On 11 January 1611–12 he was instituted rector of St Benet Sherehog in London through the influence of his patron, John Williams, and resigned the rectory of Foxcott. He had strong high-church sympathies, which roused the dislike of the puritans, and after the appearance of his first publication, The Resolution of Pilate, they prevailed on John King, bishop of London, to suspend him in 1616. He was also bound over to appear at Newgate to answer the charges brought against him, but was discharged by Thomas Coventry (afterwards Lord Coventry), who estreated the recognisances of his accusers.

After his suspension, from which he was eventually released on appeal to the prerogative court, he resigned his living, retired for a short time to Cambridge, and, on his return to London, found friends in the archbishop of Canterbury, George Abbot, and in the chancellor, Sir Thomas Egerton, who presented him to the rectory of Llanllechid in Carnarvonshire. Here he became involved almost immediately in a dispute with his diocesan, Lewis Bayly, bishop of Bangor, a strong puritan, to whom his ecclesiastical views cannot have been acceptable. Bayly wished him to exchange his living for another, and, on his refusal, presented articles against him ex officio. Williams appealed to the court of arches, and Abbot came to his rescue, reprimanding Bayly, and giving Williams licence to preach through several dioceses in his province.

===London and Bangor===
Four years later, however, finding his position intolerable, after a visit to Cambridge he returned to London, and in 1625 became domestic chaplain to Philip Herbert, 1st earl of Montgomery (afterwards 4th Earl of Pembroke), and tutor to his children.
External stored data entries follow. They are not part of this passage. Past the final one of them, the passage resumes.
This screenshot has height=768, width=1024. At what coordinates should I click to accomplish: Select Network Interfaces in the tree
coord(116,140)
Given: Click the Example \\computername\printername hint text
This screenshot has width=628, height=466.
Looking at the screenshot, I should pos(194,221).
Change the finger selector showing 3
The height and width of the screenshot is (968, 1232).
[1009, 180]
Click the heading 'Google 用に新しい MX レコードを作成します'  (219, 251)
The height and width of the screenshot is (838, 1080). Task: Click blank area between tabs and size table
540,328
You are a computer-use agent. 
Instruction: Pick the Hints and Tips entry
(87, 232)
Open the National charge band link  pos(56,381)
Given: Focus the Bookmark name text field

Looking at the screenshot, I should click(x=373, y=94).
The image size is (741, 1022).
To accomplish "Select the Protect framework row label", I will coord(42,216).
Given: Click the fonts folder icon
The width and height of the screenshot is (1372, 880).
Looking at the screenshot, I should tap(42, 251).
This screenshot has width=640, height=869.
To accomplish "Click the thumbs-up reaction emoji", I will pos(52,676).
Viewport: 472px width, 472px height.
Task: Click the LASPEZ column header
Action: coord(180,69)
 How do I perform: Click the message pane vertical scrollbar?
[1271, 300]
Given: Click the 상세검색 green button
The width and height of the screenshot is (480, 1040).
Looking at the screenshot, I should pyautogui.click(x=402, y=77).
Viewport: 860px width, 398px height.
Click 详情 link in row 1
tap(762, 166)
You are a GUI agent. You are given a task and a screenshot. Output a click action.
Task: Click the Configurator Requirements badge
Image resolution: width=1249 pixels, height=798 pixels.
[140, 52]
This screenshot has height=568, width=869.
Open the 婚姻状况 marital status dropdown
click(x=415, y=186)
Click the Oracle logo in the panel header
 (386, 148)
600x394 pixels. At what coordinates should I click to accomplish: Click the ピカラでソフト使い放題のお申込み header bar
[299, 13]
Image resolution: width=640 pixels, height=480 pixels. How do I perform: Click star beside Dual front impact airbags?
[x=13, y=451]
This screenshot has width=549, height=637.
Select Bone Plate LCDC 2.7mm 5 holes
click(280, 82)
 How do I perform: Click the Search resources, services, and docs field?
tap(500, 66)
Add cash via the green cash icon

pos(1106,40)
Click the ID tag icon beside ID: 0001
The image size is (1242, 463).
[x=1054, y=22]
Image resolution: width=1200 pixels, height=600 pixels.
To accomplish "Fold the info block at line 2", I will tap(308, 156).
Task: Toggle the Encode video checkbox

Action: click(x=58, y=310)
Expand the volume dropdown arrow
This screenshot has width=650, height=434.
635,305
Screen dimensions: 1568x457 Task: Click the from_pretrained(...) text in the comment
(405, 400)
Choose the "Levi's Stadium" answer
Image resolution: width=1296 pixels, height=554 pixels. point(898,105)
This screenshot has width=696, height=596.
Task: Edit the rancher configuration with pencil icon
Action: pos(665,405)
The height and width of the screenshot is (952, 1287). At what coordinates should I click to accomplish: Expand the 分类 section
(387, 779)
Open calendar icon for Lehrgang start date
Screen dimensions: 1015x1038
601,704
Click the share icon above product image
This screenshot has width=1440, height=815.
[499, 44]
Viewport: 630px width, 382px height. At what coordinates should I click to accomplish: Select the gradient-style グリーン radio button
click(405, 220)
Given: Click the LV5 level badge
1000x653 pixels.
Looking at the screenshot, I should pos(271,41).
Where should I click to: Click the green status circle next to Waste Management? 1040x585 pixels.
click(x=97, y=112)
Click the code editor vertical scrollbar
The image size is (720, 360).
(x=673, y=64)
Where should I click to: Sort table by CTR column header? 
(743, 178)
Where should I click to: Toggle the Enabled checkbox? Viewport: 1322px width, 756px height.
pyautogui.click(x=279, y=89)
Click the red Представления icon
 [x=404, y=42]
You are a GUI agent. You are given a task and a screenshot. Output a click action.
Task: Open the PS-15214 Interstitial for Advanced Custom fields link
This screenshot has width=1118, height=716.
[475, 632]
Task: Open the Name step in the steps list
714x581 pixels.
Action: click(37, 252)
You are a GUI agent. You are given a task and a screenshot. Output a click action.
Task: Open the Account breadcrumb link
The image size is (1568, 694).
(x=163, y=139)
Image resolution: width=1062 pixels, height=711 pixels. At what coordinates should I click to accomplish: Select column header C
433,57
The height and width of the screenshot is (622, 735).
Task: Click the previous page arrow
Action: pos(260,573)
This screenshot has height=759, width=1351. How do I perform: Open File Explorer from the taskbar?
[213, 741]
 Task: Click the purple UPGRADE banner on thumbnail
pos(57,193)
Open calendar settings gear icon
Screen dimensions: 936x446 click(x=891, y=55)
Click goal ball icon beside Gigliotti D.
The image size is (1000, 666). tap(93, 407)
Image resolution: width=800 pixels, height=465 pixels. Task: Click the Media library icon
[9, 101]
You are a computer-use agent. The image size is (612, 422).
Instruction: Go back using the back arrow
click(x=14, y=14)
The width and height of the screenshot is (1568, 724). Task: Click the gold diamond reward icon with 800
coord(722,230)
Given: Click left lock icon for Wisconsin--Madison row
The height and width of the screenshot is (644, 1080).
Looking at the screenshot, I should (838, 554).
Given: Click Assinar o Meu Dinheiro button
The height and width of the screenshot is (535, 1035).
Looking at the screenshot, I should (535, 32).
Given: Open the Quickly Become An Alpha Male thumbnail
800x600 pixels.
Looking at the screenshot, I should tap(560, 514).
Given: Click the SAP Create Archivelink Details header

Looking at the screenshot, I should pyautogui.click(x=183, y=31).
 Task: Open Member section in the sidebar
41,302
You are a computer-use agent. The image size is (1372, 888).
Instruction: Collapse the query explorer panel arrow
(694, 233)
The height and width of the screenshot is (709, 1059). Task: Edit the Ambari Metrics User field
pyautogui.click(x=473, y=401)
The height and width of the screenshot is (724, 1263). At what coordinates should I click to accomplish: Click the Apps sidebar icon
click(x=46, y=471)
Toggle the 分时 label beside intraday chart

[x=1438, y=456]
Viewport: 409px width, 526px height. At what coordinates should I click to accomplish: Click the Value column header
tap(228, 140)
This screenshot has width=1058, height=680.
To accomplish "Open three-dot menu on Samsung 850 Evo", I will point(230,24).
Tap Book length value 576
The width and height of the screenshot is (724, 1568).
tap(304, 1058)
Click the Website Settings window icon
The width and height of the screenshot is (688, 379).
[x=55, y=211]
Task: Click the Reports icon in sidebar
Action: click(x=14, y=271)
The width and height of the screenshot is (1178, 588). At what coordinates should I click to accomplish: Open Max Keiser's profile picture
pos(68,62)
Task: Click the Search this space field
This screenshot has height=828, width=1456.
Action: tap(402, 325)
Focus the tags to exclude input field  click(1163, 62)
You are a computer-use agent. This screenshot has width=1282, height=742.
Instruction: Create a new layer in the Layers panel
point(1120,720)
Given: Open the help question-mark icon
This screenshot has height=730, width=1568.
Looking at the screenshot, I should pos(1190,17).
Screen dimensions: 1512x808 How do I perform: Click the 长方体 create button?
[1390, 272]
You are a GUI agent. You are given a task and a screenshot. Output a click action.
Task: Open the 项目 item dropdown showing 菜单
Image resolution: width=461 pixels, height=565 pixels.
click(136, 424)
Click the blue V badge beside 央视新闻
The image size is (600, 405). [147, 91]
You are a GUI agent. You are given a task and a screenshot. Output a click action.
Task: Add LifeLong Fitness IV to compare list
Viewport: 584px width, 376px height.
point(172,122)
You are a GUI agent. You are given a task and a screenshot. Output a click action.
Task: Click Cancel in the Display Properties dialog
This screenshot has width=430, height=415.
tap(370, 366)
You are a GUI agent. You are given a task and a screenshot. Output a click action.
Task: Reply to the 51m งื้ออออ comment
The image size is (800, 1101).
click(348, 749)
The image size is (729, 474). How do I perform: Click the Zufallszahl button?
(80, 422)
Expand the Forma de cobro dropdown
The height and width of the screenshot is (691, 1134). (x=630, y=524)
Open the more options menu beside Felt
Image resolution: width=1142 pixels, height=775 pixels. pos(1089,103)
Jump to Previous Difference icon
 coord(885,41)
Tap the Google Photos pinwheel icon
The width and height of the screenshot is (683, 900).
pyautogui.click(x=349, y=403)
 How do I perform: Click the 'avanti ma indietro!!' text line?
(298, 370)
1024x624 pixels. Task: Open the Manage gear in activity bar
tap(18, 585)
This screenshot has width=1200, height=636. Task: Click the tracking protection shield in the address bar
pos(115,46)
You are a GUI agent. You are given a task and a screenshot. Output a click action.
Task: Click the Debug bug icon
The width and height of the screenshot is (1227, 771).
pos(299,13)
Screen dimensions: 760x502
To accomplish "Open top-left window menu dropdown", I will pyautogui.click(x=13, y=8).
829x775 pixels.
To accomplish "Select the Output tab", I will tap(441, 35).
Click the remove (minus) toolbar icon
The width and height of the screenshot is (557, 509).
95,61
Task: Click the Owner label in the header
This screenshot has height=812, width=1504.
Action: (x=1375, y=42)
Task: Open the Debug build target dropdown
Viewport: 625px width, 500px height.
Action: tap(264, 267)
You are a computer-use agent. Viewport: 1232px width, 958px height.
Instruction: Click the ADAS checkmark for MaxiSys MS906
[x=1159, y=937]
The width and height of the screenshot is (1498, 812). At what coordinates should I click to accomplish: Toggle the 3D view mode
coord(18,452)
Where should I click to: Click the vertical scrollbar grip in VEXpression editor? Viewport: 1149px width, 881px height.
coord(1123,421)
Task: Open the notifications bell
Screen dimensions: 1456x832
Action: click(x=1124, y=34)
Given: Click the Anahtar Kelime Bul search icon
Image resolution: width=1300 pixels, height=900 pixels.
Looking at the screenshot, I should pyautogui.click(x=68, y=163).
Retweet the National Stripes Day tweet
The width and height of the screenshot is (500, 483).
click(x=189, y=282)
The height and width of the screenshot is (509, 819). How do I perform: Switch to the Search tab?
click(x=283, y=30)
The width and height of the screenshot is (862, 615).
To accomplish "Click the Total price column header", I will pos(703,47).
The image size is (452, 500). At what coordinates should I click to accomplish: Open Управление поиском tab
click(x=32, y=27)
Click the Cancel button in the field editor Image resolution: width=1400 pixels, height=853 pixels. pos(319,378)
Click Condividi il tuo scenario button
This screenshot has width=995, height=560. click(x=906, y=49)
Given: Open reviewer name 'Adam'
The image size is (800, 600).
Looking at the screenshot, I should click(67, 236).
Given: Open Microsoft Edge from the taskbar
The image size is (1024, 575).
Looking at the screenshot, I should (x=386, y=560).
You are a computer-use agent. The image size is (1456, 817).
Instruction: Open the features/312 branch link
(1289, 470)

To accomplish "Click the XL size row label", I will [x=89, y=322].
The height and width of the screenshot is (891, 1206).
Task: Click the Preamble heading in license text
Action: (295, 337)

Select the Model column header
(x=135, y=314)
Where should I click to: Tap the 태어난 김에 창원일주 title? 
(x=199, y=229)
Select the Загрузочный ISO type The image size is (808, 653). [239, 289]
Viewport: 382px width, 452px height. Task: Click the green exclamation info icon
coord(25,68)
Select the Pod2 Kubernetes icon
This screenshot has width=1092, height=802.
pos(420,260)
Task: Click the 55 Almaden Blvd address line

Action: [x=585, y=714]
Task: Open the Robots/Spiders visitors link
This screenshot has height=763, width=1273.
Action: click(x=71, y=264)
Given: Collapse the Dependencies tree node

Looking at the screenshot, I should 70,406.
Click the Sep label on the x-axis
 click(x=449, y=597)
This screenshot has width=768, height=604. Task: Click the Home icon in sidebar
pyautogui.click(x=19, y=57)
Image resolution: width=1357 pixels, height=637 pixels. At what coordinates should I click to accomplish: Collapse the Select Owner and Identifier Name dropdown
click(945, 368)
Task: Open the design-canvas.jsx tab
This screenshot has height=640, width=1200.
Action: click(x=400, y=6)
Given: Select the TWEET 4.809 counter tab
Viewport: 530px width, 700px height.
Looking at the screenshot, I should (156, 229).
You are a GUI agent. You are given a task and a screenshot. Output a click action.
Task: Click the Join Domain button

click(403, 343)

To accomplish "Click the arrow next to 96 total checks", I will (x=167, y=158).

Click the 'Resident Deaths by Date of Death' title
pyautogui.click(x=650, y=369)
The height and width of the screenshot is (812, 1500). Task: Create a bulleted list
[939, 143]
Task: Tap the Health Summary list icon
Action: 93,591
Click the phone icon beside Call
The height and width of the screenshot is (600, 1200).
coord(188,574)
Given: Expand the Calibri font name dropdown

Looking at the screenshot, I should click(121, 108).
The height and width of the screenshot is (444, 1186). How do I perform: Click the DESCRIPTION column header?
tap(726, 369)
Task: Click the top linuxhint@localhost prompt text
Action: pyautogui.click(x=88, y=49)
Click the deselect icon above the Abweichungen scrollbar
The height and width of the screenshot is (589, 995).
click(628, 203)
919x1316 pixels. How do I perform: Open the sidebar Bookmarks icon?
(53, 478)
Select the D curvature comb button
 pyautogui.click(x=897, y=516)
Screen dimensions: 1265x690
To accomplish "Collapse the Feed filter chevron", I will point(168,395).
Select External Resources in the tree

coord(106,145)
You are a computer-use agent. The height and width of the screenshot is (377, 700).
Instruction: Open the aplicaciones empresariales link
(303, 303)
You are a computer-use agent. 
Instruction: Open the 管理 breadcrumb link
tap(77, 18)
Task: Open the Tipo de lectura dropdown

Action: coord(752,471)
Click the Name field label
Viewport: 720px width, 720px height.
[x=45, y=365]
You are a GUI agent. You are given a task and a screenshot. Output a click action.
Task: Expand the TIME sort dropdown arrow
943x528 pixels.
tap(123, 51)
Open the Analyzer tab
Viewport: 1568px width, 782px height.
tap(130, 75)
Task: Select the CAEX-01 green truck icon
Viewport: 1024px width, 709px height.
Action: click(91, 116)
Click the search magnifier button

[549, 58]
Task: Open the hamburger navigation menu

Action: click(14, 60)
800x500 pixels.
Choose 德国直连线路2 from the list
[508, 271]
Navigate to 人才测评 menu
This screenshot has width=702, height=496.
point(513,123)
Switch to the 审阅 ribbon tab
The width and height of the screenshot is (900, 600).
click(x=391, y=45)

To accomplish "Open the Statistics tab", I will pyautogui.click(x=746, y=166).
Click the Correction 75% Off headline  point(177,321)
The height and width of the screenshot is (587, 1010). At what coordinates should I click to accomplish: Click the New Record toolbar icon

In 1626 he was presented to the rectory of Trefdraeth in Anglesey. On 17 July 1628 he was installed prebendary of the eighth stall at Westminster, and on 28 March 1634 he was instituted dean of Bangor. About 1636 he was appointed a royal chaplain. He was on the point of being nominated tutor to Prince Charles and the Duke of Gloucester, but at the last moment William Laud, who disliked him in spite of their theological sympathies, obtained the appointment of Brian Duppa instead. Williams also states that "before he was forty years old, he narrowly escaped being elected bishop of St. Asaph," probably on the death of John Hanmer, but on that occasion also saw another preferred to him at the instance of Laud.

===Ossory===
In 1641 he was raised to the Irish see of Ossory by a patent dated 11 September. He had resigned his prebend a few months before, but retained his deanery in commendam till his death. On 26 September he was consecrated, but in less than a month he was forced to fly to England by the outbreak of the Irish rebellion of 1641. He came to Apethorpe in Northamptonshire, where he possessed a house, and where he had settled his wife and children. On the night of his arrival he was arrested by a troop of cavalry, under Captain Flaxon, and carried before the parliamentary commissioners at Northampton.

His position was perilous, for he had with him the manuscript of his Vindiciæ Regum, with the words "The Grand Rebellion" written largely on the cover. The sheets were actually in the hands of Sir John North, one of the commissioners, but Williams contrived to get it from him before he had looked at the title, and afterwards, by representing himself as a victim of the Irish rebels, he procured a safe-conduct and the restitution of his belongings. He immediately rejoined the king, and attended him, as chaplain, at the battle of Edgehill on 23 October 1642.

===1642–1644===
Early in 1643 he published his Vindiciæ Regum, or the Grand Rebellion; that is a Looking-glass for Rebels, whereby they may see, how by Ten Several Degrees they shall ascend to the Heighth [sic] of their Design (Oxford, 4to). This vigorous invective against the parliamentarians attained considerable fame, and was publicly burnt by order of parliament. It immediately drew a reply from John Goodwin, entitled Os Ossorianum, or a Bone for a Bishop to pick, which also appeared in an abridged form, as Os, Ossis, and Oris, within the same year.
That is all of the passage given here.